Solving Oscillary Motion: Half Max Speed at 2.25 cm Amplitude

[Cyrad2]

The Problem is:
A particle executes simple harmonic motion with an amplitude of 2.25 cm. At what position does its speed equal half its maximum speed?

I've been looking at this for a while, and I can't see how to solve it without more information.

If I knew the energy and mass I could solve it,
if I knew the frequency or period I could solve it,
if I knew the spring constant and mass I could solve it,
but I don't have any of this, what's the trick?

 

[Tide]

HINT: For what value of z does cos z equal half its maximum value?

 

[ehild]

The Problem is:
A particle executes simple harmonic motion with an amplitude of 2.25 cm. At what position does its speed equal half its maximum speed?

I've been looking at this for a while, and I can't see how to solve it without more information.
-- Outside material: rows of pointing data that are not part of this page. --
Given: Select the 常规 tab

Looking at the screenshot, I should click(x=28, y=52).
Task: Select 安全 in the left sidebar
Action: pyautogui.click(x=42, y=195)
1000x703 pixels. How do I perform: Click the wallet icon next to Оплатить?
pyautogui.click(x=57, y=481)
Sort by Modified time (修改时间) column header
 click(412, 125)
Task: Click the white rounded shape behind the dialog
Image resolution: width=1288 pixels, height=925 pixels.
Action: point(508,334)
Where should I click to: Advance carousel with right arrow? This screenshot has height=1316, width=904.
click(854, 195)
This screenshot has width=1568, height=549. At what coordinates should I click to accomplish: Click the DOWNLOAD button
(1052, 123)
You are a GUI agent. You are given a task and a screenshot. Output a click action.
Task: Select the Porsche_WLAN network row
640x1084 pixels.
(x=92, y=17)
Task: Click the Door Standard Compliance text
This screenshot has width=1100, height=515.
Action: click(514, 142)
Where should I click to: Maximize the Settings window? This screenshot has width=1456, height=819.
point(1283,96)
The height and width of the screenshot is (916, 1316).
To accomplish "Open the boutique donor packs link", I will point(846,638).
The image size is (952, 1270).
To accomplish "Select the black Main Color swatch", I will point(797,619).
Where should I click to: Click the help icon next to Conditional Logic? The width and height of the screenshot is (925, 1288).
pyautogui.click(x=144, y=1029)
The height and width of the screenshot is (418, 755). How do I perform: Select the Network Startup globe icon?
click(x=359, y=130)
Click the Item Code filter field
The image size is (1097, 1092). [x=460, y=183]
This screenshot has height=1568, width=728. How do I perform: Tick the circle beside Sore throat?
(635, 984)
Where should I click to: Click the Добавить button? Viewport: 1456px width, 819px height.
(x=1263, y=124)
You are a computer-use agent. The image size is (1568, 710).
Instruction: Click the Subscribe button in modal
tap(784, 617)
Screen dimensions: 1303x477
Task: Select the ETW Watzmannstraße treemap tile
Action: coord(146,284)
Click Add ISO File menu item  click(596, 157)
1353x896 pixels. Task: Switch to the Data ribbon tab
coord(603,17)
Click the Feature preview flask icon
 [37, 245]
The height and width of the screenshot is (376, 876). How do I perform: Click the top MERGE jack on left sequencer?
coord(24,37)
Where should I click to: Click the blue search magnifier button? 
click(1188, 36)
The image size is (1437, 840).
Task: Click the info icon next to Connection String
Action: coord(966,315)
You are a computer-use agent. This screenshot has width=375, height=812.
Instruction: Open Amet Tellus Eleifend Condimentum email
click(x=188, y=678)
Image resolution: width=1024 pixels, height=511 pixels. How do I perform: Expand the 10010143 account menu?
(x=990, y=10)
If I knew the energy and mass I could solve it,
if I knew the frequency or period I could solve it,
if I knew the spring constant and mass I could solve it,
but I don't have any of this, what's the trick?

Use symbols instead of numbers.

The position of the particle x=Asin(wt), A= 2.25 cm.
The velocity of the particle v= Awcos(wt).
The maximum velocity is Aw.
You look for the position when v=0.5 Aw.
0.5 Aw = Aw cos(wt) ----> cos(wt)=0.5.

You only ned to find sin(wt) to get x.

ehild

 

[CartoonKid]

You can apply the general velocity formula for SHM here. since maximum velocity is v=rw, then take the half of it and equal to general formula. Work it out and you should be able to find the positions.